Kenny Shiels has pleaded with the Northern Ireland Executive to let his side play matches before April's Euro 2022 play-off with Ukraine.
A 6-0 defeat by England in February is NI's sole friendly between December's qualifiers and the historic play-offs.
NI have previously played under-17 teams to build conditioning but only the men's and women's Irish Premiership are allowed under current restrictions.
"Please give us those games, we really need them," said Shiels.
Northern Ireland will travel to Ukraine in the first leg before hosting the reverse fixture between 7-13 April in their bid to reach a first-ever major tournament.
The Women's Premiership in Northern Ireland ended in December and the new season is not set to begin until after the play-offs take place. The vast majority of Shiels' squad belong in the domestic league and haven't played competitive football since the win over the Faroe Islands at the beginning of December.
Prior to the four qualifiers with Belarus and the Faroe Islands in the autumn, Shiels' side played friendlies against Irish League youth teams - including boys sides from Glentoran, Cliftonville, Coleraine and Moyola Park.
However under the current restrictions these friendlies would not be allowed to take place and, after a heavy defeat by England, Shiels believes his team need support from the government at Stormont if they are to make more history.
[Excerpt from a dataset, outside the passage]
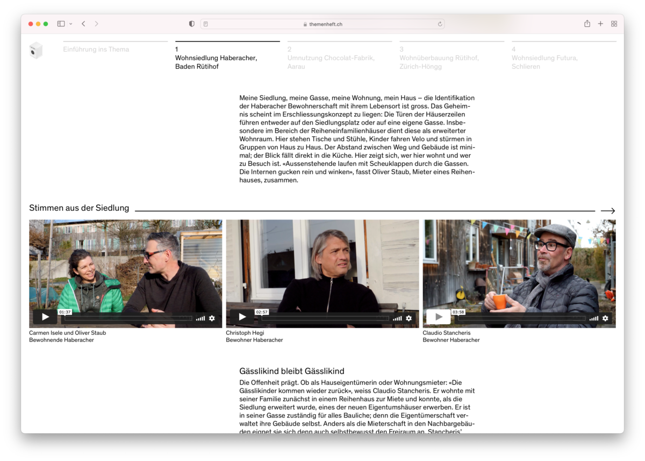The width and height of the screenshot is (645, 461).
Task: Reload the page in address bar
Action: coord(440,24)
In a statement the Irish FA said it is "in constant dialogue with the NI Executive on all footballing matters" but it is understood that the association has not yet asked Stormont about considering granting an exception to the women's senior team.
"We were brave to take the England game on because our girls haven't played for months. We needed three games and two of them were wiped out. That was difficult for us," said Shiels.
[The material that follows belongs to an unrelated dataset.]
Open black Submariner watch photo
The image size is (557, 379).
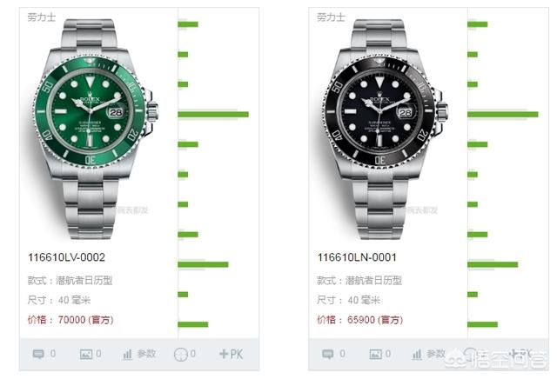tap(383, 130)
"The same thing will happen as they did against England unless we get three of four practice matches - which we aren't allowed to do at the moment.
"We would love to have friendly games against boys teams, for example Glentoran, Coleraine or Linfield under-17s like we did in the summer, but it's not allowed.
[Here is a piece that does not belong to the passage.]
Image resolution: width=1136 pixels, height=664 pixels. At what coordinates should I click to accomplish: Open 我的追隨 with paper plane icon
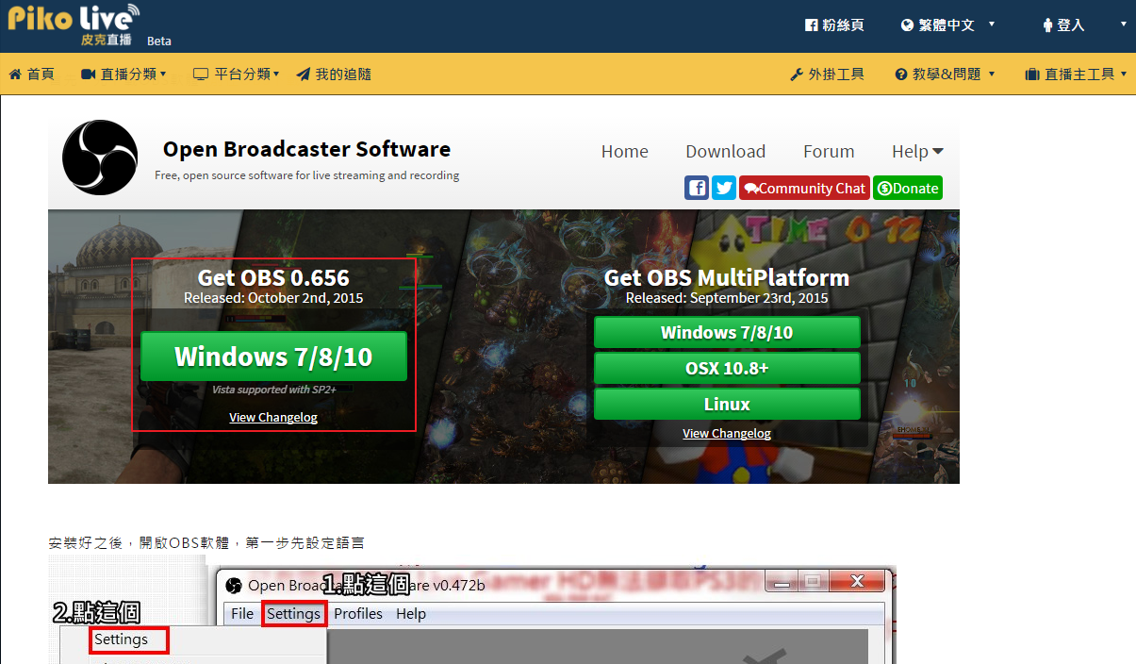334,74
"I don't want it to be like lambs to the slaughter like it was against England, I want there to be match fitness and for us to prepare professionally.
"I would plead with the Northern Ireland Executive, please alleviate the stress on these young girls because we still cannot have matches."
Play-off 'a changing point'
Shiels believes Ukraine "are a tough test" and added that preparation was paramount.
"This is going to be a changing point for the women's game in Northern Ireland. That's how important it is," added the 64-year-old.
"We are not just carrying this for our nation and our players, but the younger generation coming through.
"We have had a lot of obstacles along the way but this is the biggest one. What we learned from the England game was you cannot play against the best players in the world if you are a small country without maximum conditioning.
"If we had of been conditioned we would have got so much more from it. We don't want the same thing to happen again. Give us that pathway and don't nullify it, please. That's all I ask."
Shiels cited the Ireland rugby team in the Six Nations and Ireland hockey team, who recently played matches in Spain and will host Great Britain later in March, and asked for "parity" between the sports.
"We played Cliftonville and it was magnificent preparation before going to Belarus. It helped us so much because we were stronger and quicker, and the England game can do that for us now. That gave us so much preparation for the qualifiers. Now that has been taken away.
"We want the Executive to recognise that we are working hard, this means so much to our nation and say, 'let's get behind them and alleviate these restrictions'. It would only be small but it would mean so much to us.
"If we haven't got conditioning then that will set us back considerably. You need it to be more adept at the game. That's why it is important that we get playing these games because we are representative of the whole nation."
"If we can get through these games with Ukraine it is massive to what that will bring to all the young nine, 10 or 11-year olds. What a brilliant opportunity for them to dream and say, 'I want to be like that'."